Online marketers, on the other hand, see value in sending banner advertisements tailored to an individual's preference. The greater the interest, the more likely a person will click on the ad.
But how advertisers go about culling personal information to determine that preference is what has consumers up in arms.
According to Aureate, consumers must give their consent before information about them can be recorded. This method is called "opting in" to the program.
The way it works is this: Aureate's banner ad technology is bundled with nearly 400 software applications--including popular file transfer software CuteFTP--that can be downloaded for free off the Web.
Banner advertisements pay for the free software, Aureate's Fuller said.
The more targeted the advertisement, the more click-throughs, which in turn spell more returns for Aureate. If a person doesn't want to give up personal information--like gender, salary or hobbies--then random ads are delivered, Fuller said.
The policies are clearly stated on Aureate's and CuteFTP's Web sites.
"We don't collect data unless they give it to us," Fuller said. "We don't collect people's names or addresses, and we don't track what they're seeing online."
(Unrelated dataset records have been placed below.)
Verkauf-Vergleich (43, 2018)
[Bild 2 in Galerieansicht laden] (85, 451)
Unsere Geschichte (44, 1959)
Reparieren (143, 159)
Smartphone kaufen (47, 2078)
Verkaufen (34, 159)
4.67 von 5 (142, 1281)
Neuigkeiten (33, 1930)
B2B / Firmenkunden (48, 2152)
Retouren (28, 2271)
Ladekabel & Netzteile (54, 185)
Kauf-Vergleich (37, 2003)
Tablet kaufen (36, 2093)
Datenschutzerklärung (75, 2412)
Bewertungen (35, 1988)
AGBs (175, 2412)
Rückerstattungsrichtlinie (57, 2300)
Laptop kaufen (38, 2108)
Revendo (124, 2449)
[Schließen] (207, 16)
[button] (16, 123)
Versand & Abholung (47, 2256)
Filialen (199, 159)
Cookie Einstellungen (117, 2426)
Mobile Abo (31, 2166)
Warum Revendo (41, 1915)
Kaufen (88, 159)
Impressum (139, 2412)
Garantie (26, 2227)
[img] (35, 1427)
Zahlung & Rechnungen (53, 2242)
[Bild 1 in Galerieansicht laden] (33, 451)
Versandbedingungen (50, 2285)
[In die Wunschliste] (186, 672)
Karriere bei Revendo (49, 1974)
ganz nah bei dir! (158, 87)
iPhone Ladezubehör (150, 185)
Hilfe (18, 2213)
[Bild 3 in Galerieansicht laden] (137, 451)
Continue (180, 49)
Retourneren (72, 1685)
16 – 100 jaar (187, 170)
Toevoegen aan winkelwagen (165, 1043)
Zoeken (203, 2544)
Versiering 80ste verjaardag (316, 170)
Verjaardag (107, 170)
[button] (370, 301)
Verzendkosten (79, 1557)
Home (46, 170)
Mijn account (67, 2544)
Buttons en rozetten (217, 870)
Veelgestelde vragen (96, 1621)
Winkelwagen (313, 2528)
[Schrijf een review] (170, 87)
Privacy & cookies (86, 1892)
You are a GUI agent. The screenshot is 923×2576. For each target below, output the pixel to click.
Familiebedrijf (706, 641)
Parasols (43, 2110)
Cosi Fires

Privacy watchdog groups like the Electronic Privacy Information Center (EPIC) prefer a permission-based tracking model that doesn't seek a person's name and address.
"Anonymity is the right model," said Marc Rotenberg, EPIC's executive director, who said that he is unfamiliar with Aureate's and CuteFTP's situations. "In advertising there is no need to collect a name and address--nothing is being shipped or sold. And opting in is the preferred approach."
Bennett, the Texas Webmaster, said the controversy demonstrates that companies need to do a better job quelling the public's fears about privacy.
"I don't think there's anything wrong with targeted banner advertisements," he said. "But there needs to be more information. A person should know what's happening to information about them and what's going on with the software in their computers."